Problems and tasks –
[1] According to the review of Change of Heart below, why did the pairing of Janet Gaynor and Charles Farrell serve as a model for later screen couples? Answer in one to three sentences.
[2] Reproduce the passage of the review below between "Graduating from an" and "through their jobs.", inclusive.

[START OF Source passage]

Change of Heart DVD Review

3 Stars Depression melodrama can still capture one's attention

The last feature to star Janet Gaynor and Charles Farrell together, Change of Heart may be a product of its era with its concentration on the personal rather than the professional lives of its protagonists, but it nevertheless succeeds in being more than moderately entertaining.

Change of Heart (1934)
Released: 18 May 1934
Rated: PASSED
Runtime: 77 min
Director: John G. Blystone
Genre: Drama, Romance
Cast: Janet Gaynor, Charles Farrell, James Dunn, Ginger Rogers
Writer(s): Sonya Levien (screen play), James Gleason (screen play), Kathleen Norris (from the novel "Manhattan Love Song" by), Samuel Hoffenstein (additional dialogue)
Plot: Catherinde and Mack and their close friends Chris and Madge graduate from a West Coast college and fly to New York City to find work.
IMDB rating: 6.1
MetaScore: N/A

Disc Information
Studio: Fox
Distributed By: N/A
Video Resolution: 480I/MPEG-2
Aspect Ratio: 1.33:1
Audio: English 2.0 DD
Subtitles: None
Rating: Not Rated
Run Time: 1 Hr. 17 Min.
Package Includes: DVD
Case Type: Amaray case
Disc Type: DVD-R
Region: 1
Release Date: 09/27/2012
MSRP: $19.98

The Production: 3/5

During the first half dozen years of the talkies, the preeminent screen couple was Fox’s Janet Gaynor and Charles Farrrell. Their playing together was so natural and effortless that it provided a blueprint for subsequent teamings at Fox and at other studios. The duo’s last film together was John G. Blystone’s Change of Heart, a 1934 melodrama that may have lacked freshness and insight into the efforts of young college graduates trying to make it in the big city, but it boasted a fine roster of leading actors and continues to entertain in spite of its hoary old clichés about unrequited love and scheming vixens out to win the love of a married man.

Graduating from an unnamed West Coast university, four college friends are eager to try their luck looking for careers in New York City: writer Catherine Furness (Janet Gaynor), lawyer Chris Thring (Charles Farrell), actress Madge Rountree (Ginger Rogers), and radio crooner Mack McGowan (James Dunn). Their personal lives are intertwined, too, in a rectangle of unrequited love: Catherine loves Chris who loves Madge who loves Mack who loves Catherine. Though they pledge faithfulness to each other, once in the Big Apple, Madge ditches the gang and chases fame through connections with society’s upper echelon while Catherine can’t find writing work and instead goes to assist the proprietor (Beryl Mercer) of a salvage shop. Chris and Mack find work in their chosen professions, but their unsuccessful pursuit of love tends to quash any satisfaction they might have gotten through their jobs.

[END OF Source passage]
[START OF Data excerpts]

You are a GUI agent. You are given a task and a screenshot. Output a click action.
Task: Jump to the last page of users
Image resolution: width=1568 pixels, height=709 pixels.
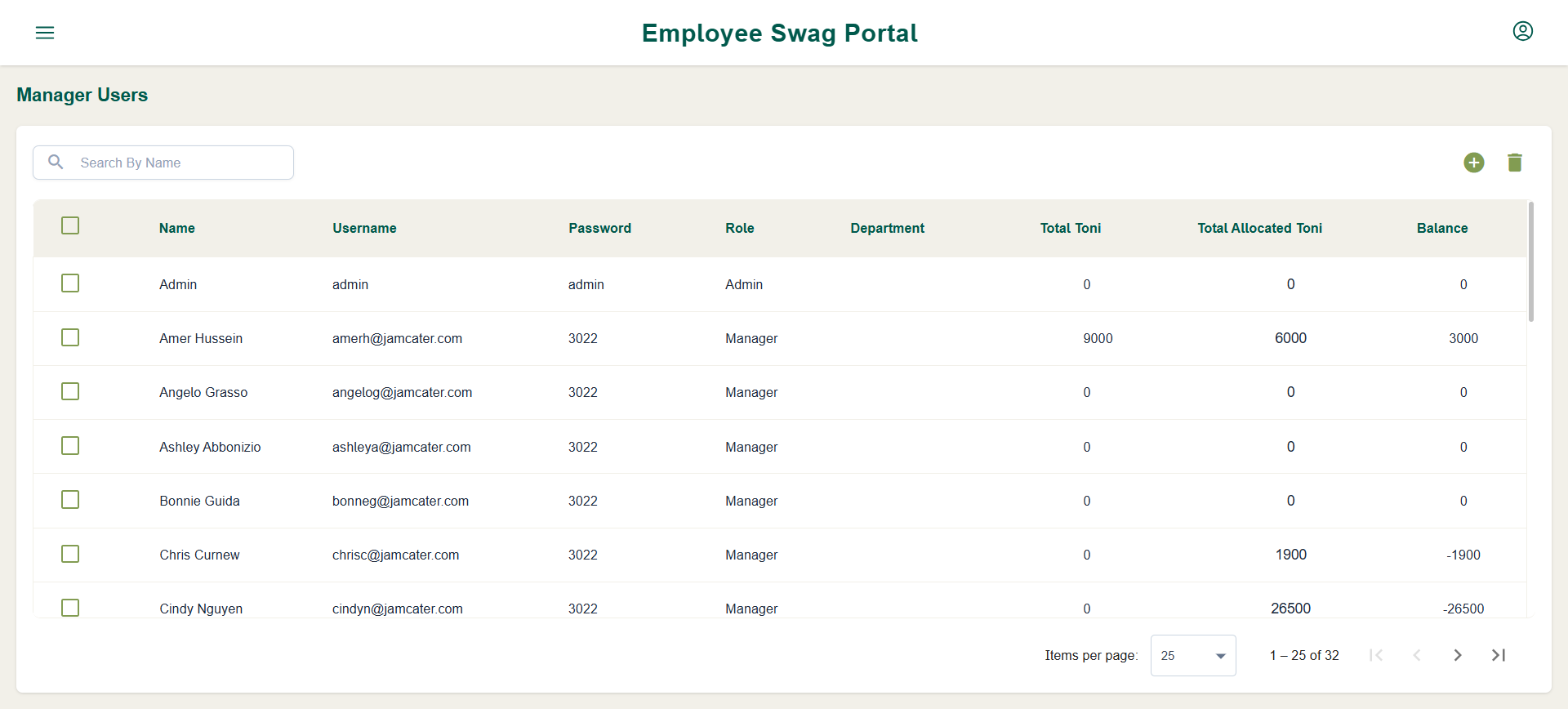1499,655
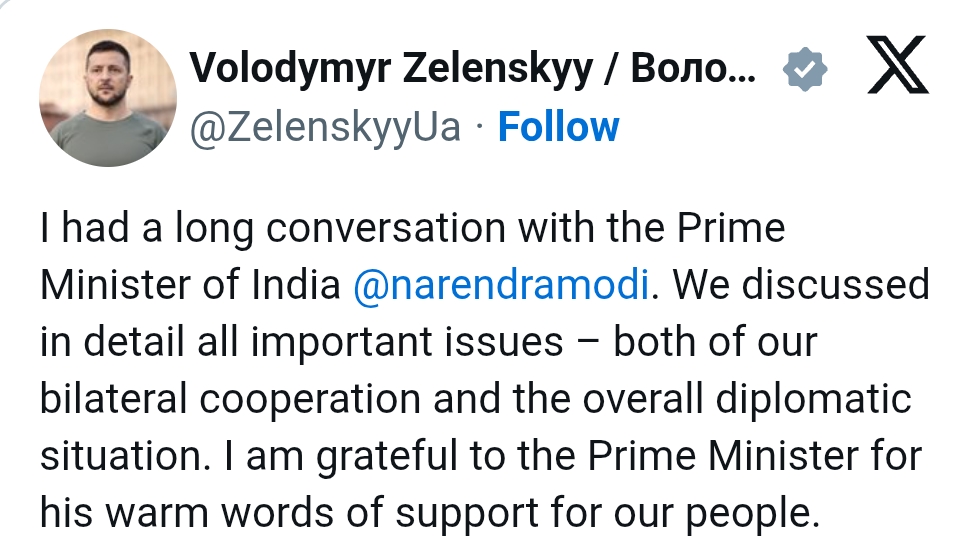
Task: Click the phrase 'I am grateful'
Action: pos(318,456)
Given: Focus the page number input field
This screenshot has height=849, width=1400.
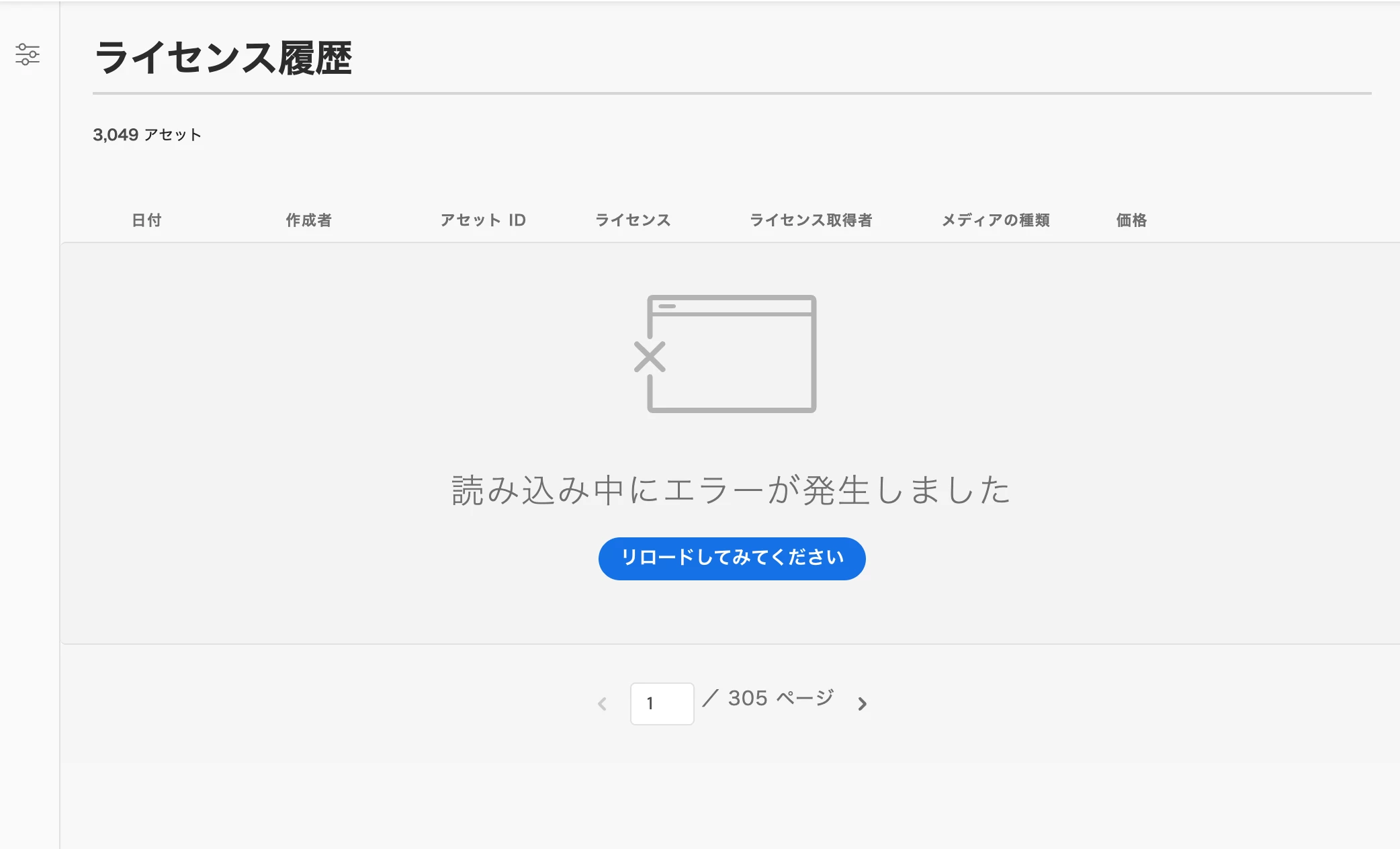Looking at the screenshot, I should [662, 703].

[END OF Data excerpts]
[START OF Data excerpts]

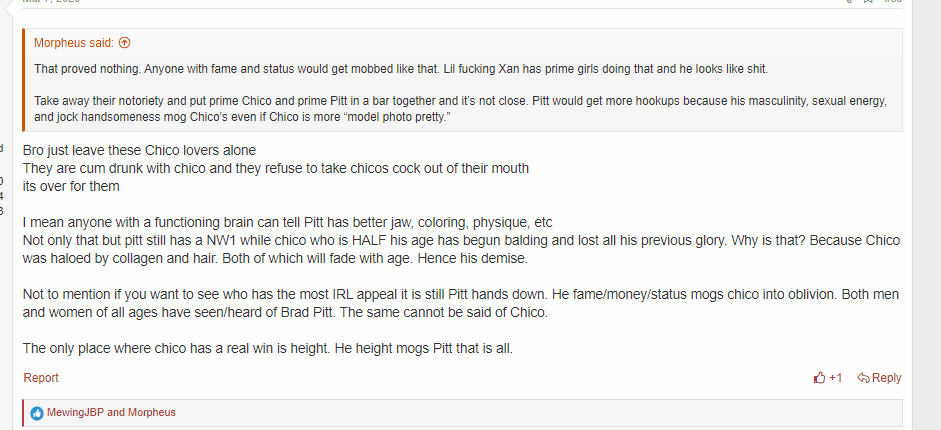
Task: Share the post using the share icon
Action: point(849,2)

[END OF Data excerpts]

Responses per task –
[1] Their acting together was so natural and effortless that it became a blueprint for later teamings, both at Fox and at other studios.

[2]
Graduating from an unnamed West Coast university, four college friends are eager to try their luck looking for careers in New York City: writer Catherine Furness (Janet Gaynor), lawyer Chris Thring (Charles Farrell), actress Madge Rountree (Ginger Rogers), and radio crooner Mack McGowan (James Dunn). Their personal lives are intertwined, too, in a rectangle of unrequited love: Catherine loves Chris who loves Madge who loves Mack who loves Catherine. Though they pledge faithfulness to each other, once in the Big Apple, Madge ditches the gang and chases fame through connections with society’s upper echelon while Catherine can’t find writing work and instead goes to assist the proprietor (Beryl Mercer) of a salvage shop. Chris and Mack find work in their chosen professions, but their unsuccessful pursuit of love tends to quash any satisfaction they might have gotten through their jobs.